Goldfinch at the box feeder! The deer are fat and sassy, but the local drivers are too careless in the mornings and after dusk -- they have to STOP and WAIT for those single-file lines of critters to finish crossing the road. You're not going to get to work any faster in a wrecked car!

NEW -- Modern Dance at: Theater X-Net




Featuring: Ida Rubinstein Belle Epoch Russian/Parisian beauty.
Read more about Ida in Sisters of Salome by Toni Bentley




Visit: Michael's Montana Web Archive
Theater, Art, Flash Gordon, Funky Music and MORE!

Charity Alert: Keep that resolution during Springtime too! Click on The Hunger Site every day.

Media Watch: Cable channel FLIX showed The Space Vampires from about 1966 by fabulous horror director Mario Bava. I'm vague about the date because it was shot in Italy with a couple of American actors playing lead roles, and re-edited and dubbed in Hollywood by kitschy American-International Pictures. I think the dreadful rewriting job was by Ib (Robinson Crusoe On Mars) Melchoir.
However, Ridley Scott borrowed liberally from this film when he directed Alien 15 years later.
Fox Movie Channel played Bob Fosse's brilliant All That Jazz (1979) -- some of the best dancing ever committed to film. (See the picture below.)

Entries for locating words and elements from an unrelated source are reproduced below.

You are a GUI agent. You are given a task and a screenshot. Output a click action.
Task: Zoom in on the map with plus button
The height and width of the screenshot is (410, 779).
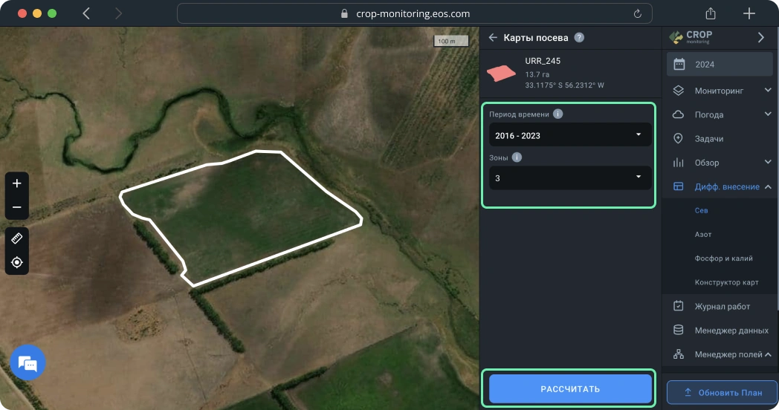[17, 183]
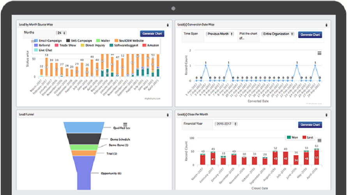Expand the Time Span Previous Month dropdown

click(x=220, y=34)
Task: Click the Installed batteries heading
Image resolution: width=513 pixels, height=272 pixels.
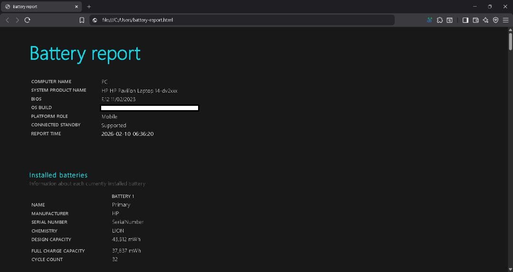Action: pyautogui.click(x=58, y=175)
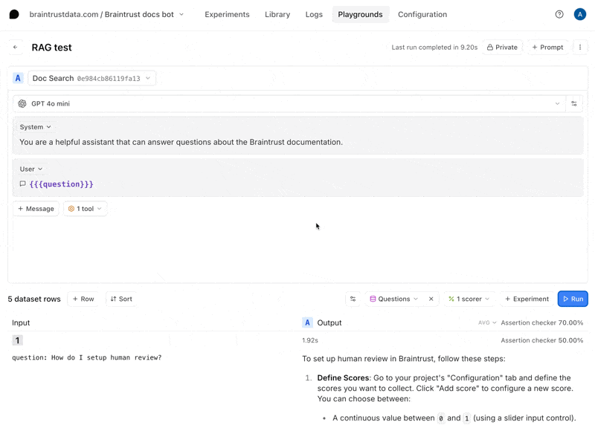
Task: Open display settings icon beside Questions
Action: [353, 299]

In The Community: JEFFERSON"S WALL - AMERICA'S DEBATE OVER CHURCH AND STATE
A heartfelt acknowledgement from me to the audience in Kalispell, Montana who shows up for these events -- they come out to hear what our speakers have to say, no matter what their personal beliefs or preconceptions may be.
Discovery Institute flack David DeWolf roundly offended most of this audience with his verbal trickery and constant refusal to define what he meant by "Intelligent Design," and his appalling lack of examples of contributions this "movement" may have give to general knowledge -- especially in public classrooms, where his Institute DEMANDS that "I.D." be treated as the equal of science. He hinted at a couple of points, but the people wanted to hear more, and felt cheated when he repeatedly changed the subject when asked about his points of belief.
I refuse to outline his vacant arguements about "Darwinism" as an "Othodoxy," or his false equivalencies relative to the Dover, Pennsylvania decision, but there were people who showed up, evidence in hand, ready to refute him -- and did.
The audience became fed up with being treated like marks by a carnival barker. Many of them had dealt with lying 10 year olds caught in an inappropriate act, and they were frankly insulted to be recieving this kind of disrespectful treatment from a middle-aged law professor.
Next week, we are presenting Dr. Marci Hamilton, whose thesis will be that Law and the Common Good must prevail over issues particular to religions in a functional society.


Few artistic relationships have been as fruitful or tumultuous as the one between entertainment geniuses Bob Fosse and Gwen Verdon. All That Jazz was a success, but it followed some trying times after the misfire of Lenny, and the barely non-flop status of Chicago in the mid 70's. Fosse's revue That's Dancing was kind of like a stage version of That's Entertainment -- dances to popular song hits -- hardly breaking new artistic ground, but paying his formidable bills. Jazz made references to Lenny, and Fosse's relationship to Verdon. She WAS able to play a twenty-something in Chicago -- possibly with the help of a perscription for Jazz's co-star Dexedrine; They both LOVED their daughter; Ann Reinking WAS his girlfriend; and Fosse did some of the BEST work of his life ("You sonofabitch," adds Gwen Verdon's character.) just before the near-fatal heart attack -- which he THEN incorporated into what would be his second-to-last movie.